You don’t have to starve if you are trying to lose a few pounds. The healthiest way to do that is to clean up your diet and cut the portions a little bit. But you still need fiber, protein, vitamins so your body can function properly. How are you going to achieve that if you eat less? Even the most disciplined people can forget about rules and principles when hunger settles in and your stomach rumbles.
So the trick is to stay full for longer. That means you have to eat foods with high water content, fiber, protein, calcium, and “good” fat. They help slow down the absorption of nutrients, which is why you are not hungry every two hours, and keeps blood sugar levels low. Thankfully, these foods also tend to have fewer calories. Protein activates the hormone ghrelin which makes our brain tell us that we are full. Fiber, on the other hand, triggers hormones that suppress our appetite.
Just like different foods taste differently, they have a dissimilar impact on the body – from how hungry we feel to how many calories we burn. People normally feel hungry every four or five hours. Eat that often but focus on what you put your body through.
There are many healthy foods that you can separate or combine with other items with more substance but fewer calories to make a delicious meal. Just remember to always drink water about 10-15 minutes before you eat (in case you confused thirst for hunger).

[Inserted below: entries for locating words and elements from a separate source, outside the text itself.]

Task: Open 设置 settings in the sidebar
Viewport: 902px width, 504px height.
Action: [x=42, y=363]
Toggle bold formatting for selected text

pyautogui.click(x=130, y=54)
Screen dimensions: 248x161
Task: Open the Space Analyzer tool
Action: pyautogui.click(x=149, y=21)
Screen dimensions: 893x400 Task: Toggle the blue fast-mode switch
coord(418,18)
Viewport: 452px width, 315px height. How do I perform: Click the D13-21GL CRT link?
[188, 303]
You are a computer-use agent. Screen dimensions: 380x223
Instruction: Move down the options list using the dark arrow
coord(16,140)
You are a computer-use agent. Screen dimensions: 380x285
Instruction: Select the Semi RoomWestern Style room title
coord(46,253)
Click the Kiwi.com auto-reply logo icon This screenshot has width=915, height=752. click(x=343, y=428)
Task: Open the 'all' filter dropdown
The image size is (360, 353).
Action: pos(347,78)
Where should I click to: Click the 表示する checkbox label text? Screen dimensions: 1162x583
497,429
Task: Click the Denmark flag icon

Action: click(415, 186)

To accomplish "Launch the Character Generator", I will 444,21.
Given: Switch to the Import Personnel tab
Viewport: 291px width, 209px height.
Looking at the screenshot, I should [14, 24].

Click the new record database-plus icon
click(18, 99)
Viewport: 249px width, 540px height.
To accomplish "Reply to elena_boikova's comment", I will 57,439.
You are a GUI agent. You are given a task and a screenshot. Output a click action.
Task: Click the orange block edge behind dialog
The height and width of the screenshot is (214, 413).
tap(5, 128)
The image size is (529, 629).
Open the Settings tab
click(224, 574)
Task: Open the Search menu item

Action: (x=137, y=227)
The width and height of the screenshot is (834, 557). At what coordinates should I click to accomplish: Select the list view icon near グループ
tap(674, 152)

1. Baked potato (with the skin) and boiled potatoes
Let’s get on thing right out of the way – the potato is not the devil of foods. It actually is a great source of vitamins, potassium, which is important for controlling blood pressure, and other healthy nutrients that keep you full for longer. A study in which people reported the most satiating foods, boiled potatoes ranked highest, even before brown rice. The skin is high on fiber which makes is filling and nutritious as well. Make this meal delicious by adding a few herbs or salsa sauce.
2. Lean beef
Other than because it tastes awesome, lean beef is a great diet choice due to the large amount of protein (nearly half of the recommended daily value), iron and B-vitamins it has. They satisfy your appetite for a long time (in addition to being a great source to build muscle). According to a research, lean beef also helps improve your cholesterol. Contrary to popular belief, unprocessed red meat does not raise the risk of heart disease or diabetes, a study says.
3. Hardboiled eggs
Two hardboiled eggs contain about 130 calories and 12 grams of complete protein, which means they have all nine essential amino acids that your body can’t make itself. The Academy of Nutrition and Dietetics says that this collection of amino acids is what suppresses the appetite. A study has found that people who ate eggs for breakfast were feeling less hungry throughout the day, eating about 330 fewer calories overall. If you don’t like boiled eggs that much, scramble them and add some vegetable for extra fiber. Don’t throw out the yolks because they have about half of all of the protein an eggs has.